Een bebrilde man met een kaalgeschoren hoofd zit er te telefoneren.

Terwijl de drie mannen naast zijn bureau wachten, steekt hij even een wijsvinger op, om duidelijk te maken dat hij zijn gesprek afmaakt. Hij spreekt Russisch.

Geïntrigeerd kijkt Zijlstra toe hoe de mond van de man de vreemde klanken vormt, met opvallend zwaar aangezette l’en en rollende r’en.

‘Ha, Oleg, dag heren,’ zegt de kale man nadat hij zijn telefoongesprek heeft afgerond. Hij staat op en schudt de beide gasten de hand.

‘Van den Brink, Hans van den Brink.’

‘Goedemiddag.

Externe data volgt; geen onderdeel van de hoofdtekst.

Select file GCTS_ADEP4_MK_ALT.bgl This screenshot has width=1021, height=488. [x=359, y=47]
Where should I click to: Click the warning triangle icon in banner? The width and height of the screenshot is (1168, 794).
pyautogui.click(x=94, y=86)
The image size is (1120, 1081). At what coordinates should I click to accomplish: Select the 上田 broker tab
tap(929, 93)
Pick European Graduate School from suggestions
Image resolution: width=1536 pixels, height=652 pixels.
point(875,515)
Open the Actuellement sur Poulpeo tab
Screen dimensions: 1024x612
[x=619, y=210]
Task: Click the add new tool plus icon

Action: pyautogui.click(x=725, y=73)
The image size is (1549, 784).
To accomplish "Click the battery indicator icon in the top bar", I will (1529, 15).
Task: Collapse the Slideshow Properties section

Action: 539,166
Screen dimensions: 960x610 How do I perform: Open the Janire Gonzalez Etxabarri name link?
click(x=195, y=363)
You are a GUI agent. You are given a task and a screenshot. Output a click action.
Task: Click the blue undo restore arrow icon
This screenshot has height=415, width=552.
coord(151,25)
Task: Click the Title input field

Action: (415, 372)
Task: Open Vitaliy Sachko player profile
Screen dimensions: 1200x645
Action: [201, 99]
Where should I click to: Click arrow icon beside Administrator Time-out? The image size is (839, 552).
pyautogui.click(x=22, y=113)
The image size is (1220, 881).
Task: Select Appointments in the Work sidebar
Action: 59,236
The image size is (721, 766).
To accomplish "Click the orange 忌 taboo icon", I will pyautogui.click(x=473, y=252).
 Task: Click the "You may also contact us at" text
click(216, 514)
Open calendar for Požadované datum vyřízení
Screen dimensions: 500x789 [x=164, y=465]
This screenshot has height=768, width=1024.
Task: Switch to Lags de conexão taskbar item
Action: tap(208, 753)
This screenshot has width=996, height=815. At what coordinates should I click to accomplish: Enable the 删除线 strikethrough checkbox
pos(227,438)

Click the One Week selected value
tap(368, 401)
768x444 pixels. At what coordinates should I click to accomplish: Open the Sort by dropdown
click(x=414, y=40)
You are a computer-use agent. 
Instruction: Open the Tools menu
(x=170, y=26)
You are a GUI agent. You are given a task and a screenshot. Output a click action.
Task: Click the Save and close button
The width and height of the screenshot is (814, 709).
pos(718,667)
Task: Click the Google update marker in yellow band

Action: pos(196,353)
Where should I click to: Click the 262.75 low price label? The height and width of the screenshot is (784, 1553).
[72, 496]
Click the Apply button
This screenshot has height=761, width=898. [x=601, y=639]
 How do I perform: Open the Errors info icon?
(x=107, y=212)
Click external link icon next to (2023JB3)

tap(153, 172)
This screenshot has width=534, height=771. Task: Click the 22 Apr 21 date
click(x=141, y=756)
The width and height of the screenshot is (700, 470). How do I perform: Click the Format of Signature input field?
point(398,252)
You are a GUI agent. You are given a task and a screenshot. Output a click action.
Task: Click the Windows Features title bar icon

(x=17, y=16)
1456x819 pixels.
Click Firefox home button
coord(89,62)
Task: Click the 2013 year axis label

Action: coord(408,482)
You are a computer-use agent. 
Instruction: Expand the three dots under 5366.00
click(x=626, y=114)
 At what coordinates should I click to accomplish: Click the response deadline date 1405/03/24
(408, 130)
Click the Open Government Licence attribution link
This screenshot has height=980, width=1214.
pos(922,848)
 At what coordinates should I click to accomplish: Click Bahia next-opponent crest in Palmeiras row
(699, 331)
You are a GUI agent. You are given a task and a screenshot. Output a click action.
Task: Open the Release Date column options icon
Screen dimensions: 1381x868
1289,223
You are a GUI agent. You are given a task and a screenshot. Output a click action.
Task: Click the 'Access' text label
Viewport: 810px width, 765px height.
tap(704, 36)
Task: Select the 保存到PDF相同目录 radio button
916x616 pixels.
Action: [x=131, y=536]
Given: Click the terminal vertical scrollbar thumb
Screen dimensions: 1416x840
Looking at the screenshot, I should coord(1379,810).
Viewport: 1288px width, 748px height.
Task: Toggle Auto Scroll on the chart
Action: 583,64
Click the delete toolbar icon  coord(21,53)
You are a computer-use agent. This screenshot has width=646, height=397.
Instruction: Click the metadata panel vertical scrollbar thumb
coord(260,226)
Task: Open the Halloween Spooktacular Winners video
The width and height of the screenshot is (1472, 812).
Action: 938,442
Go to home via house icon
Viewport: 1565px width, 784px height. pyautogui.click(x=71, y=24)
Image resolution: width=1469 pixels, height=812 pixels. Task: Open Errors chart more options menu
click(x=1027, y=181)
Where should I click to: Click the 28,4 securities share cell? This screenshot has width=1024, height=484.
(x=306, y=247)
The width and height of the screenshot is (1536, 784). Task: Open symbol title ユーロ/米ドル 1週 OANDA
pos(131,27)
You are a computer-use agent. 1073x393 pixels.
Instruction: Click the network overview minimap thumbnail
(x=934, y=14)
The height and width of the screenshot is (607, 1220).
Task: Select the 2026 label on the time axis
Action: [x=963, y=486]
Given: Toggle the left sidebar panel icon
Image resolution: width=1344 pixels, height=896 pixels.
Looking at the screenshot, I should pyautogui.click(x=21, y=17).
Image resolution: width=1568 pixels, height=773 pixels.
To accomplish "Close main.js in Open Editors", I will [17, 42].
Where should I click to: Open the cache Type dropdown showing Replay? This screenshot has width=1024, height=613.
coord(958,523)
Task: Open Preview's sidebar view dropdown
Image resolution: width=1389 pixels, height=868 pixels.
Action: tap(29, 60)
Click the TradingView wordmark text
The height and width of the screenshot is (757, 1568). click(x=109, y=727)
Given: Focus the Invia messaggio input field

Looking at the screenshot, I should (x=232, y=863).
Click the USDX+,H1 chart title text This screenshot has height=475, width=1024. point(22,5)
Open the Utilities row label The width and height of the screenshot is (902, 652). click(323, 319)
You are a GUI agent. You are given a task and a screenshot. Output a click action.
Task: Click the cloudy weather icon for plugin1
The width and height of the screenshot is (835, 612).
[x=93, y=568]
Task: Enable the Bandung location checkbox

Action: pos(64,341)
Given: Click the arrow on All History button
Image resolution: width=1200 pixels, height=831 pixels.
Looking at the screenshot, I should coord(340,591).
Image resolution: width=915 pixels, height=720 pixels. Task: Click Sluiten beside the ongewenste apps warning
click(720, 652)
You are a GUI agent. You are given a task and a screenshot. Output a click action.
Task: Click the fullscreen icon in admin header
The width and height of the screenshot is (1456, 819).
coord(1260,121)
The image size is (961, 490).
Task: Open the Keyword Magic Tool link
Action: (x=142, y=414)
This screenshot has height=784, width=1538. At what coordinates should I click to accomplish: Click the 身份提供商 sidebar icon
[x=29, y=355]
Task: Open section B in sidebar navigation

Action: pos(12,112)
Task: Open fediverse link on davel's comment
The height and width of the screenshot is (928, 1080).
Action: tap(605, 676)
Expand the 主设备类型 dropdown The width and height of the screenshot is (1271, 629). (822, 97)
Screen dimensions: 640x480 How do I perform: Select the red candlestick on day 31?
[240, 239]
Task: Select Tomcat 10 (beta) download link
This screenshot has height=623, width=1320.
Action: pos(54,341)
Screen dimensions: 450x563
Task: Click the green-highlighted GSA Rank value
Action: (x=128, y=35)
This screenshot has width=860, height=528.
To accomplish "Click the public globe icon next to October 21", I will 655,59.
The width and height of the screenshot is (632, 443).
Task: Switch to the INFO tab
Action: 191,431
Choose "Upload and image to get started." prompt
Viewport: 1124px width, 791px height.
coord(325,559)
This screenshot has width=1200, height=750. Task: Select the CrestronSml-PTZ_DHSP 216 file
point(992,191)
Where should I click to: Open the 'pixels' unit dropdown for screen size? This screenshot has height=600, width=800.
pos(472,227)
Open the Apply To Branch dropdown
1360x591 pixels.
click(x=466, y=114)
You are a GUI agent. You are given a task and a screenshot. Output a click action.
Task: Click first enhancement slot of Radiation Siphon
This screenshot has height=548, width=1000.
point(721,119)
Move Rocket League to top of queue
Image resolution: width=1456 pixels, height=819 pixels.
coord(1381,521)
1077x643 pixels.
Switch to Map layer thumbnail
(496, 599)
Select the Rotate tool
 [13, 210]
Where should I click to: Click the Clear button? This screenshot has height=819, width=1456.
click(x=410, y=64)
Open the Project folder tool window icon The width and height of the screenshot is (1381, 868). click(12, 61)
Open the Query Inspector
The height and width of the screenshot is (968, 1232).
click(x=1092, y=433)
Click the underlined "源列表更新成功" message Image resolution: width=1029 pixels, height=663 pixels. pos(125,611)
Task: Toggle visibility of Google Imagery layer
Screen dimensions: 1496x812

Graanoogst, recherche.’

‘Zijlstra, collega van Graanoogst.’

‘De twee heren komen vanwege de dood van Tolja Davidenko,’ verduidelijkt Sjoekov. ‘En ze wilden jou ook wat vragen stellen. Kan ik ze aan je overlaten?’

Van den Brink kijkt een beetje verward van zijn directeur naar de bezoekers.

‘Natuurlijk,’ antwoordt hij. ‘Wacht even, dan pak ik er een stoel bij.’

Onder het toeziend oog van zijn baas, die hem bij de deur van het kamertje nakijkt, haast hij zich de kantoortuin in. Even later komt hij terug met een stoel, die hij naast een identieke stoel aan de andere kant van zijn bureau zet.

‘Neemt u plaats,’ zegt hij met een uitnodigend gebaar.

‘Dan laat ik u verder alleen, heren,’ kondigt Sjoekov aan. ‘U redt het verder wel met Hans.’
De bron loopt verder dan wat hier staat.